Hover over the bars in the chart to display important bin statistics such as frequency, relative frequency, sum and absolute sum.

- Frequency is the number of observations assigned to the bin.
- Relative Frequency is the number of observations assigned to the bin divided by the total number of observations.
- Sum is the sum of all observations assigned to the bin.
- Absolute Sum is the sum of the absolute value of all observations assigned to the bin, i.e. |observation 1| + |observation 2| + |observation 3| + …

As discussed above, see the Generate Data section of the Exploring Data chapter (within the Analytic Solver Reference Guide) for an in-depth discussion of this chart as well as descriptions of all statistics, percentiles, bin details and six sigma indices.

Click the X in the upper right hand corner to close the frequency chart. You can reopen the chart simply by clicking on a different worksheet tab and then clicking back to the Scoring_LinearRegression tab.

The results from scoring can be found under: Scoring. These are the mean predicted prices for the MEDV variable for each of the ten new records.

Click the 2nd output tab, Scoring_Simulation. You’ll notice a similar chart appear. This chart displays a frequency histogram of the predicted values for the synthetic data.

#### Scoring_Simulation

Analytic Solver Data Science generates a new output worksheet, Scoring_Simulation, when Simulate Response Prediction is selected on the Simulation tab of the Scoring dialog.

From this chart, users can view charts containing histograms of the synthetic data, the training data and the results of the Expression applied to both datasets, if populated in the dialog.

This chart is similar to the chart on the Scoring_LinearRegression output sheet in that it also contains the same three charts described above (Frequency, Cumulative Frequency and Reverse Cumulative Frequency) and the same views: Statistics, Percentiles, Six Sigma and Bin Details. Click each chart tab to view the selected chart and click the down arrow next to Statistics to change the view.

By default, this chart first opens to the Prediction (Simulation) view, which displays a histogram of the predicted values in the simulation (or synthetic) data.

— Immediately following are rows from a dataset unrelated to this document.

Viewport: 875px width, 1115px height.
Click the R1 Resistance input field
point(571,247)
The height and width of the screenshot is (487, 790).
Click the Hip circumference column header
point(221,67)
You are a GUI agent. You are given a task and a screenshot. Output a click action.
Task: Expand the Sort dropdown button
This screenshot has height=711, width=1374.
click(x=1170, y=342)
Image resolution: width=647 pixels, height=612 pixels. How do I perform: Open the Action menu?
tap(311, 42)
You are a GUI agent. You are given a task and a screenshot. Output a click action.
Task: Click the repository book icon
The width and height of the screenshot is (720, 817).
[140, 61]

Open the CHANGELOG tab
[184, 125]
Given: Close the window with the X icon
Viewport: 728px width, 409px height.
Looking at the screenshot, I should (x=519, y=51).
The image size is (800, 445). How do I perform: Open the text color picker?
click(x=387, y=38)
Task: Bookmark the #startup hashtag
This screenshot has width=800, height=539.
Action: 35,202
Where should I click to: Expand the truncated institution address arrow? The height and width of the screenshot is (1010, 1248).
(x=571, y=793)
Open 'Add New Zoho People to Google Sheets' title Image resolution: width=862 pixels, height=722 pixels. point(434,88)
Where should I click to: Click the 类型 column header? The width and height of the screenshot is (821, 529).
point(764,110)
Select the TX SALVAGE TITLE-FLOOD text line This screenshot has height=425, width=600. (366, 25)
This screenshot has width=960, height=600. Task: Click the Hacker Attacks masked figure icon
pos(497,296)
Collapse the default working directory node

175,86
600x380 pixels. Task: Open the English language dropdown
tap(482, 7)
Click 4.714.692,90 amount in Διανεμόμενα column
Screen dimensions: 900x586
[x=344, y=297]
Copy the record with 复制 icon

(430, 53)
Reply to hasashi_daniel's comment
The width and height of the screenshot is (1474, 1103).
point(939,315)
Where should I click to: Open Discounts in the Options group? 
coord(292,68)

Click Prediction (Simulation) to open the Data dialog. Select Prediction (Simulation) and Prediction (Training) to view the predicted values in both the training and synthetic datasets.

The dark blue bars display the frequencies of the MEDV variable in the synthetic data, or Prediction (Simulation), and the lighter blue bars display the frequencies of the MEDV variable in the original data, or Prediction (Training). The synthetic data is predicting a slightly higher number of homes in the $27,000 to $35,000 (remember these are 1940’s housing prices!) range and fewer number of homes in the $19,000 to $27,000 range.

Notice that red curve which connects the relative Bin Differences for each bin. As discussed in the previous chapters, Bin Differences are computed based on the frequencies of records which predictions fall into each bin. For example, consider the highlighted bin in the screenshot above [x0, x1] = [18.949, 27.137]. This bin contains 34 records in the synthetic data and 215 records in the training data. The relative frequency of the Simulation data is 34/100 = 34% and the relative frequency of the Training data is 215/506 = 42.5%. Hence the Absolute Difference (in frequencies) is = 42.5 – 34 = 8.5%.

Click back to the Data dialog and select Expression (Simulation) and Expression (Training) to view the results of the expression for both datasets.

Recall the expression: [@MEDV]/[@RM] which is simply the median value of houses in each housing tract divided by the average number of rooms in each dwelling, or a rudimentary calculation of the price per room.

The highlighted bar above shows 28 records in the synthetic data are contained in the Bin: [2.998, 4.00] meaning that there are 28 records in the synthetic data where the value of the expression falls within this interval.